Karl Lagerfeld stood behind the bar at Brasserie Gabrielle taking questions after the Chanel show. Easy to identify, with his powdered white ponytail and dressed in his inimitable black and white, he could hardly be mistaken for a mere waiter. More like the uber-chic proprietor of the establishment – which, in a sense he is – both of the Grand Palais, which he transforms on a six-monthly basis, this time into the largest brasserie in Paris, and as the visionary behind Chanel, the world’s most audacious luxury goods brand.
 
He said he came up with the idea six months previously, on the day of his last ready-to-wear collection, when he turned the Grand Palais into a street for a feminist demonstration – ‘These things take ages, a long time to build, huh?’ And, as always, every conceivable detail had been conjured to make you feel as if it were real.
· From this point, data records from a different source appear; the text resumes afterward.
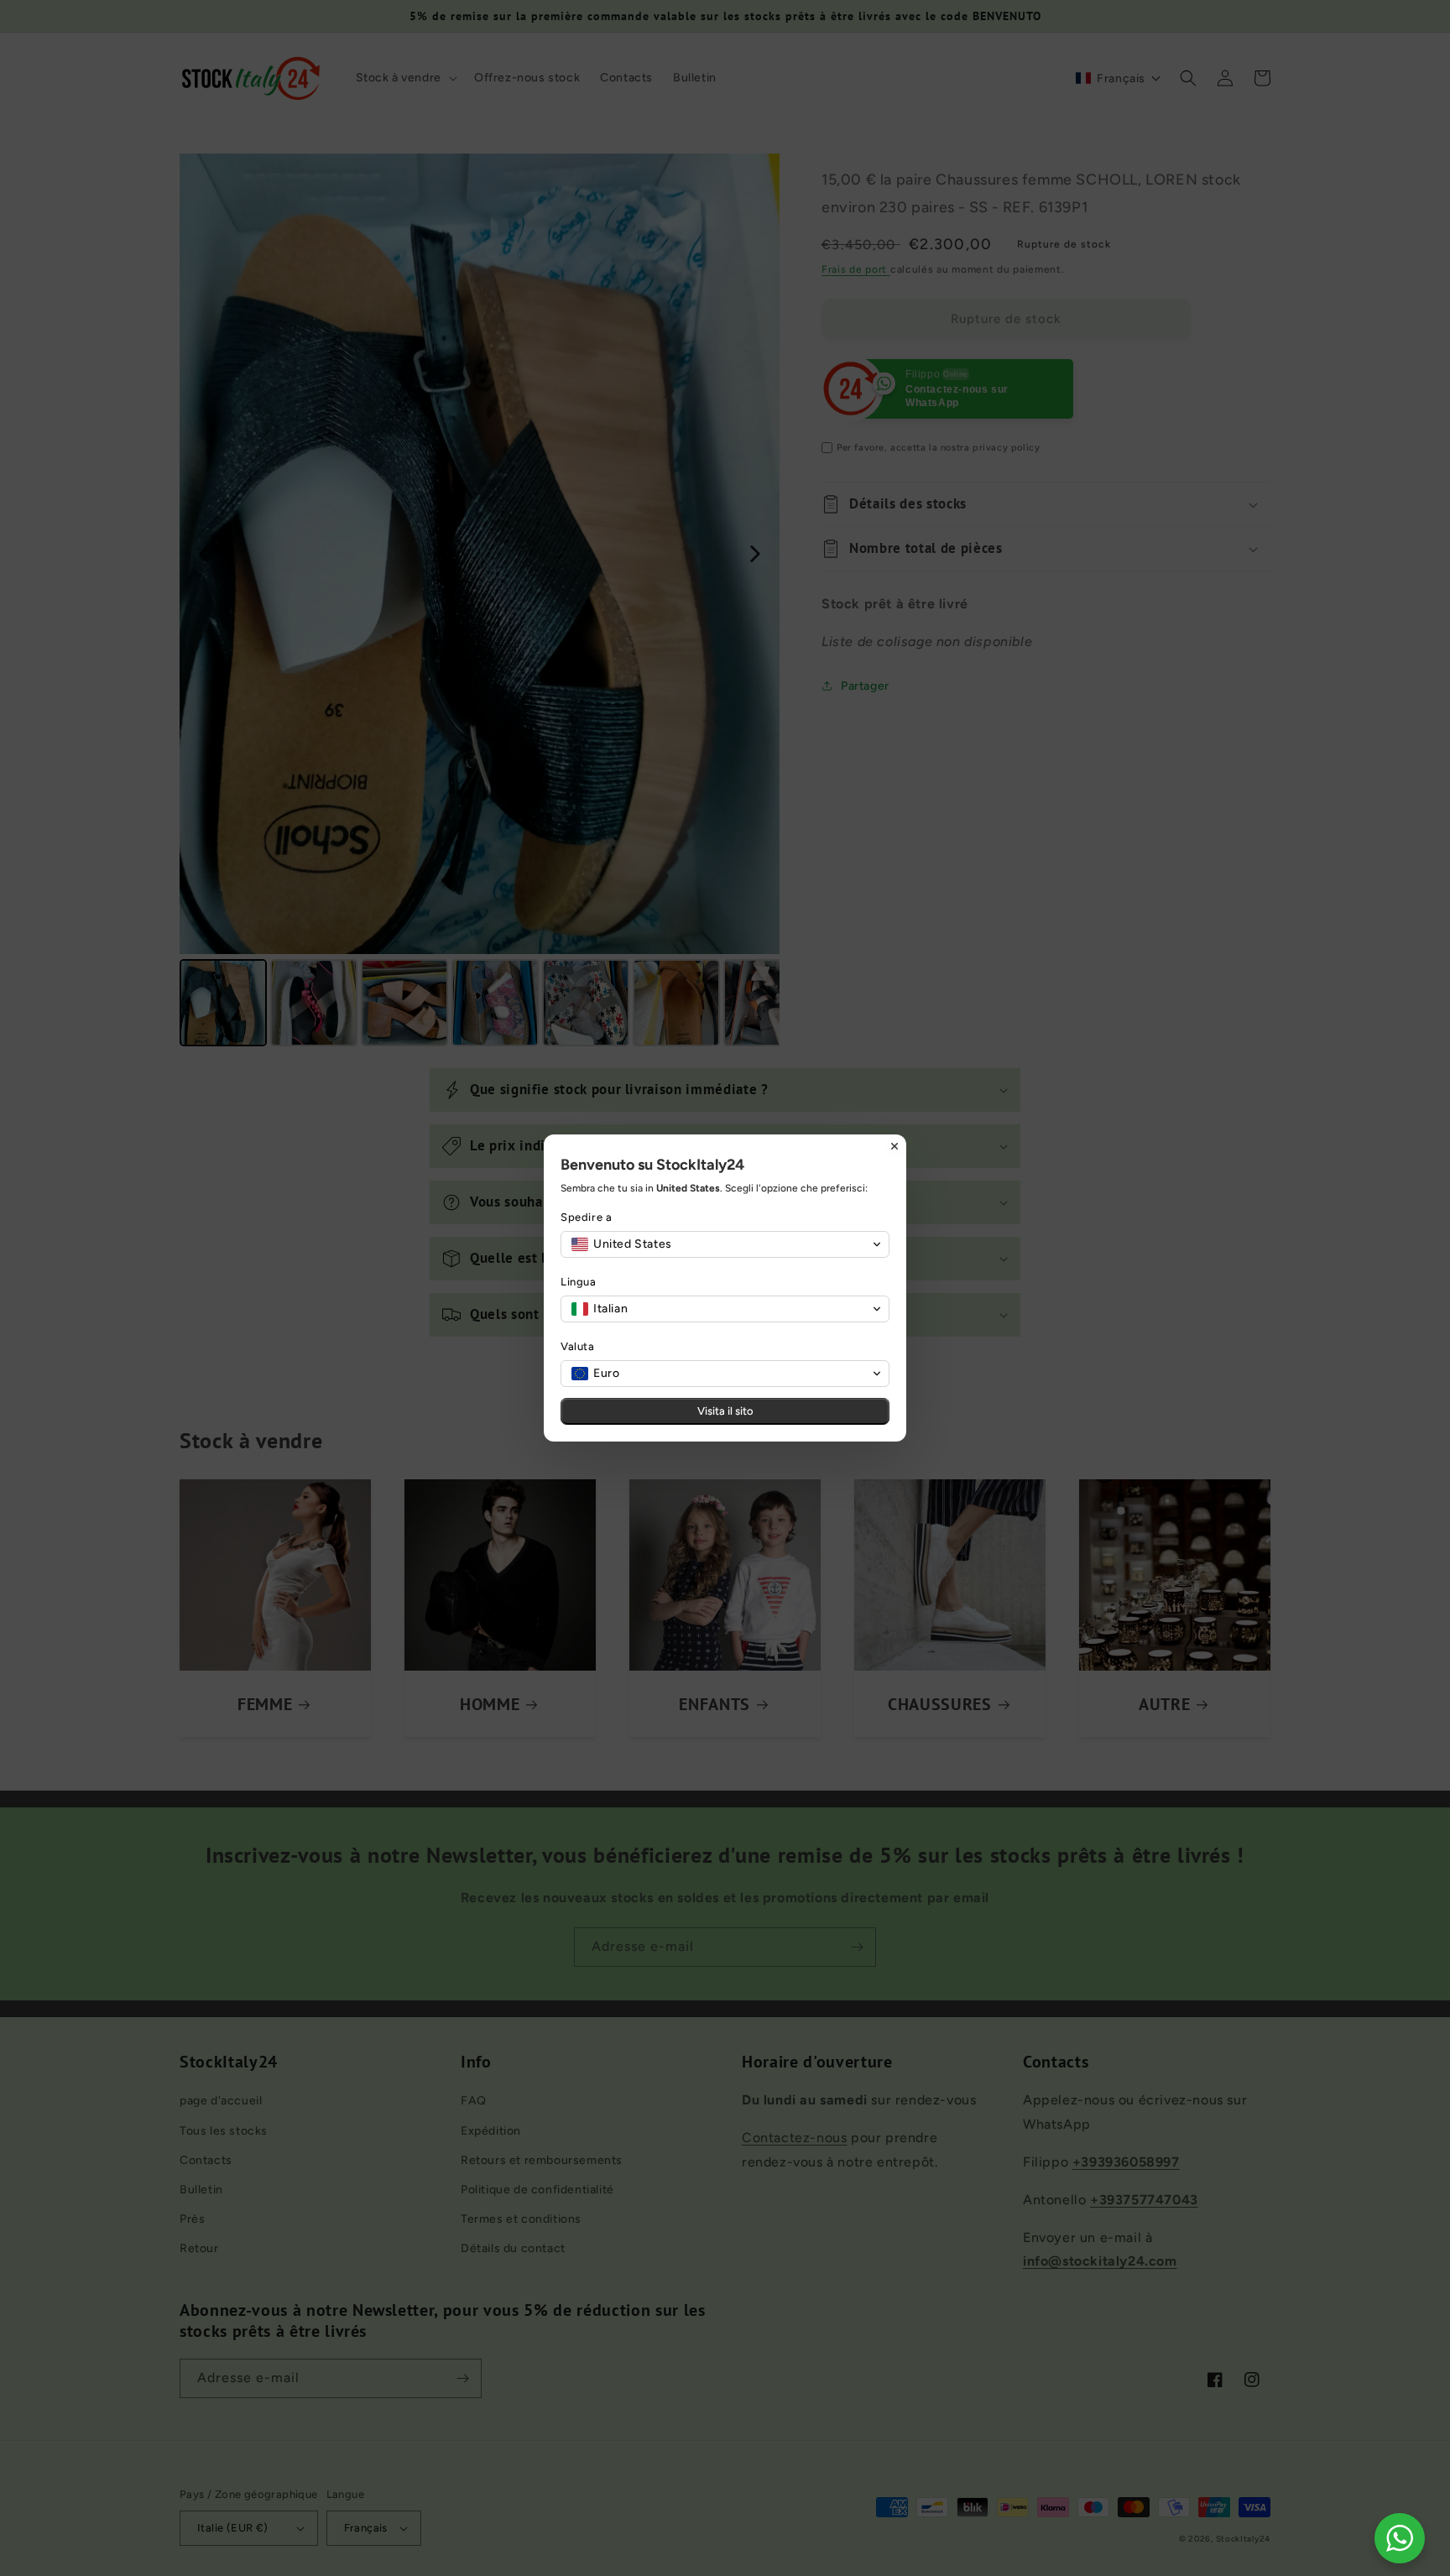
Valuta (578, 1346)
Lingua (579, 1281)
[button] (725, 1244)
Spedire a (586, 1217)
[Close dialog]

From the revolving brasserie doors, through which the models entered, the banquettes and reserved tables where Chanel’s most faithful customers sat, to the large bars operated by real waiters – so authentically Parisian, it was impossible to get any of their attention to order a coffee and croissant before the show began.
 
A state of reality was the entire point, said Mr Lagerfeld: ‘Real clothes for real women. I like to put clothes in a context of where they are supposed to live. For the rest, I have couture, I have Métiers d’Art,’ he explained of the other Chanel lines for which he often conjures more dreamy fantasies. ‘But this is really what I would love to see someone wearing for dinner, lunch or breakfast… But not ladies who lunch, huh? That’s another era,’ dismissed Mr Lagerfeld, declaring he never had time for lunch.


 
The clothes were just as fixed in a state of reality – not that a Chanel-manufactured brasserie populated by the world’s most beautiful women wearing thousands of pounds worth of atelier-crafted clothes could possibly be considered real life for one nanosecond. But the clothes were deeply convincing – no matter the setting – from the beautiful classic tweeds in a zillion coat/suit combinations full of exquisite detail such as sleeves quilted and stitched with miniscule bows, to the mosaic-tiled skirts that wrapped over trousers – ‘a new way to make an evening skirt you can sit down in’ – and the parkas covered in translucent embroideries – ‘because nobody wears evening coats any more, you have to take things that people can identify with and put them on another level, another price and another material and another circumstance,’ declared Mr Lagerfeld.
 
The shoes were just as important, he said, in delivering a kind of classic, believable wearability. They took the form of an easy run-around with a low block heel and were worn by every single model. It was a style that Karl had rediscovered in the house archives and had had remodelled, he said: ‘Everything else, the stiletto, the heavy shoe, it all looked so dated and suddenly I thought this was it.’
 
While last season Karl’s women’s lib demo transmitted a sartorial statement of freedom of expression, was this brasserie collection intended to be more bourgeois, harking back to a time when ladies had time to lunch? Not at all, said he, ‘They are liberated, they are free and they have the money to pay for their own lunch!’